My favourite has to be The Red Door in which a man moving into a retirement home unpicks a childhood mystery. This sets the mood of many of the stories that have an underlying theme of breaking free of drab everyday life to experience something better, or of regaining something that had been lost in the past. Utopia Island, My Last Escape, Autumn's Beck and All Those Years Ago are examples of this that vary from daydreams to life and death struggles. In contrast to this are the two humorous football stories staring, if that is the correct word, pub team stalwart Roger MacKinnon. I'm not a great footie fan but Donald MacKinnon's Boots and Roger's Match did bring a wry smile to my face.
Environmental and social issues are featured in several stories. The Crunch and The Stranger are about messing up the environment. Rufus the vegetarian dog seeks a tastier dish and BB the blackbird battles violence and racism in Blackbird, Bye, Bye. Every battery hen's dream is realised by the lucky Henrietta who falls in love and escapes to freedom. A messy past has to be escaped in the human love story When I Propose.

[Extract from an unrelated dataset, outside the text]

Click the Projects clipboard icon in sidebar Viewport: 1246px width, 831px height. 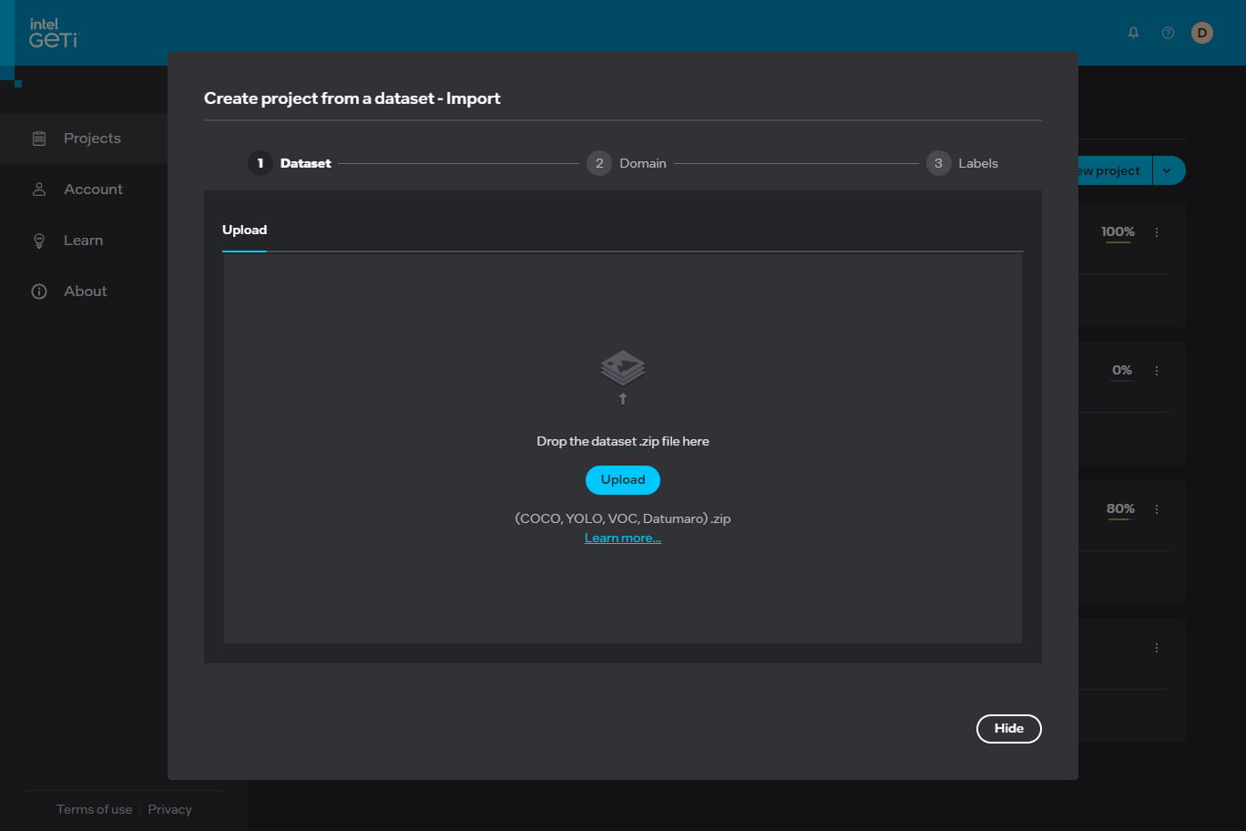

When A Child Is Born is a far future tale about the problems of starting a family when the planet is packed full of people. Like The Challenge, a virtual entertainment story, the science fiction ideas are not that original. Recently written mystery tales such as The Inheritance and Legend of the Bosmoor Mist are amusing even if they do have predictable endings. When the Screaming Stops is a captivating tale of loss and acceptance that brings the collection to a satisfactory end.
I hope this has given you a flavour of Stewart's stories. There are too many to mention them all by name and some are so short that it would take away the experience of reading them for yourself. If you buy a copy let me know what your favourite (or least favourite) stories are.